If you want the area to look like it didn't totally just explode, you'll want to learn how to replace broken floor tiles. To do this, just use a crowbar on the tiles that look burned, and then replace them with new floor tiles. You can also hold the crowbar in your off hand and click the damaged tiles with the new tiles themselves to instantly replace it. It's not really an important skill to have, but it does make the station look less like a death trap.
First, you need to build a girder, either by clicking on the stack to open the metal's construction window and selecting Wall Girders or by simply clicking on a tile with sheets in your active hand. Once the girder's built, use metal on it to form a wall. You can also use reinforced metal for the plating, which you can make by combining regular metal sheets and rods. If you want to make a false wall, use a crowbar on the girder first to dislodge it, then apply the plating.
While you're at it, you should also repair any broken windows. It's easy. Similar to metal sheets, clicking on a stack of glass sheets in-hand opens up a construction window with the choices of large and thin windows. Most of the time, you'll be choosing large windows, simply because large windows are more common, but there are places that use thin windows.

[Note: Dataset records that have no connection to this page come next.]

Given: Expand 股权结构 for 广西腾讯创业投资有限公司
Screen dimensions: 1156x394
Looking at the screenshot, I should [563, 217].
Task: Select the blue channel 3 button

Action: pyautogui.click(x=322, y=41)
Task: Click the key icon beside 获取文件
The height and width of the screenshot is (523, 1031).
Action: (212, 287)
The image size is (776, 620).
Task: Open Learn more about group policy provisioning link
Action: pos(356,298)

Windows with grilles are even easier. If the grille's still there (it doesn't matter how broken it is), you can just click on the grille while holding glass sheets of any kind to put a full-sized window over it. If the grille's gone, but there's still some bit of grille leftover, just click on a stack of rods while standing over the broken grille to repair it, then do the previously-mentioned steps. If the grille's completely gone, construct a new grille by clicking on a stack of at least two rods, then construct the windows are previously mentioned.

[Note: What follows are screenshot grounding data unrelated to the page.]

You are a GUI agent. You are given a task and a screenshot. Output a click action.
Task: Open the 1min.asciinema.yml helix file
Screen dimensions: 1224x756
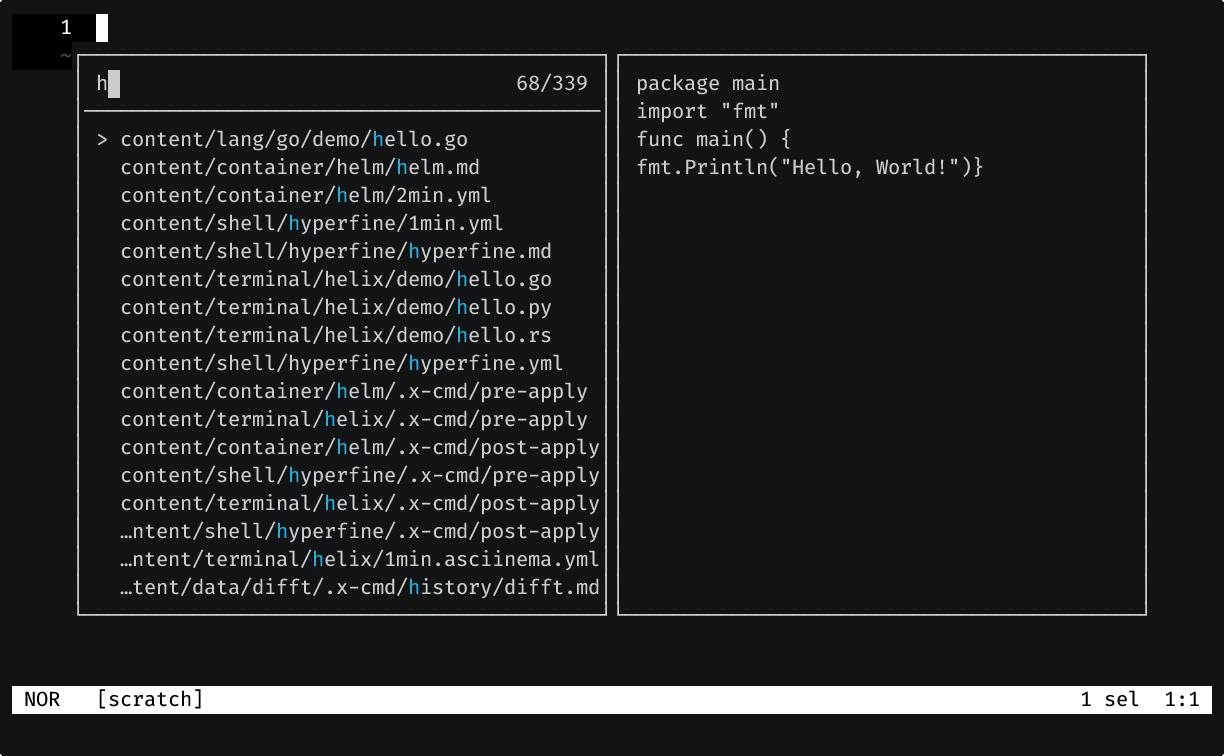click(359, 559)
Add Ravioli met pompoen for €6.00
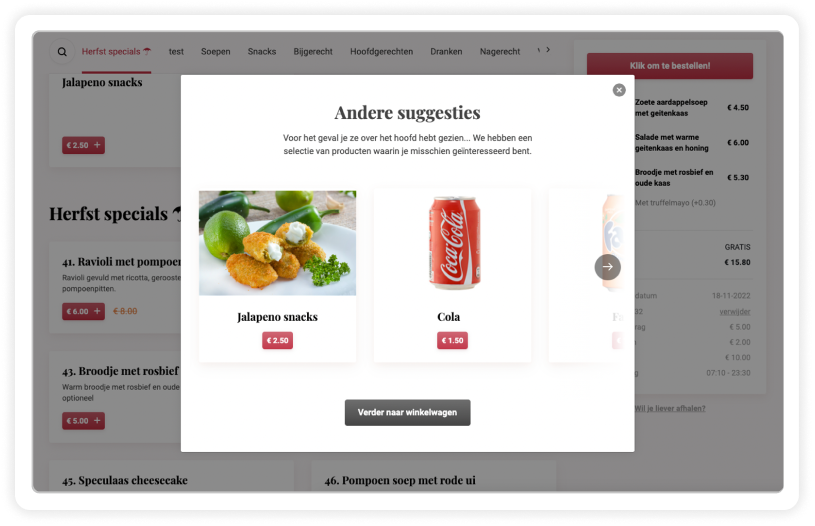This screenshot has height=526, width=815. pyautogui.click(x=83, y=311)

Now, once you've fully sealed the breach, you might want to repressurize the room so that people aren't suffocating and gasping for air as they walk through the place. If the room has an Emergency Air Hookup for it, you can just connect the air canisters to the relevant ports and turn the relevant valves.
If not, you'll have to manually refill the air by bringing in some air canisters. Don't just open it and leave it out in one spot; all the air will accumulate in that one spot rather than spreading out. Instead, set the canister to a fairly high (600 kPA or more) and move the canister every few seconds so the air is (hopefully) evenly distributed through the room. Scan the room tiles with an atmospheric analyzer every so often, and make sure there's at least 85 kPa of air mix (or at least 17 kPA of oxygen) on each tile.
While you're at it, you should also fix the lighting. It's pretty straightforward. Just grab a miniaturized lamp manufacturer from an Engineer locker and some metal sheets from Engineering Storage or similar. Plain white light tubes and bulbs are fine, but if you want to, you can opt for colored lights and turn the room into some sort of swanky Christmas-themed nightclub/spooky den.
If you find a broken light bulb/tube, click on the miniaturized lamp manufacturer while it's in your active hand, click on the color you want, and click on either Fitting Production: Bulbs or Fitting Production: Tubes depending on what you're trying to replace. Then, click on the broken light to replace it. To add new lights, just click on a wall, window, or square of flooring with the lamp manufacturer, and it'll try to put one down according to the settings. The miniaturized lamp manufacturer uses metal sheets to do both these things, so you might need to refill it sometimes. To refill it, just click on the miniaturized lamp manufacturer while your active hand is holding metal sheets.
If there are no miniaturized lamp manufacturers (whether because someone stole them all, other people are using the other ones, etc.), you might have to go old school and grab a few replacement light tube/bulb boxes from Engineering Storage (or make them using the fabricator in Tool Storage) and go replace lights the old-fashioned way. Worth noting it is possible get another one through the Construction Equipment Crate, which is something the Quartermasters can order using money from the Cargo budget, at a somewhat steep price.
If things get really bad, you might also need to replace the wiring. As always, Engineering Storage has plenty of wires, usually in either cable coil boxes or electrical toolboxes. Be sure to check out the Guide to Wiring for a primer on the fundamental principles of wiring. Don't fret too much about replicating the original layout. Just make sure there's a complete link with the rest of the power network.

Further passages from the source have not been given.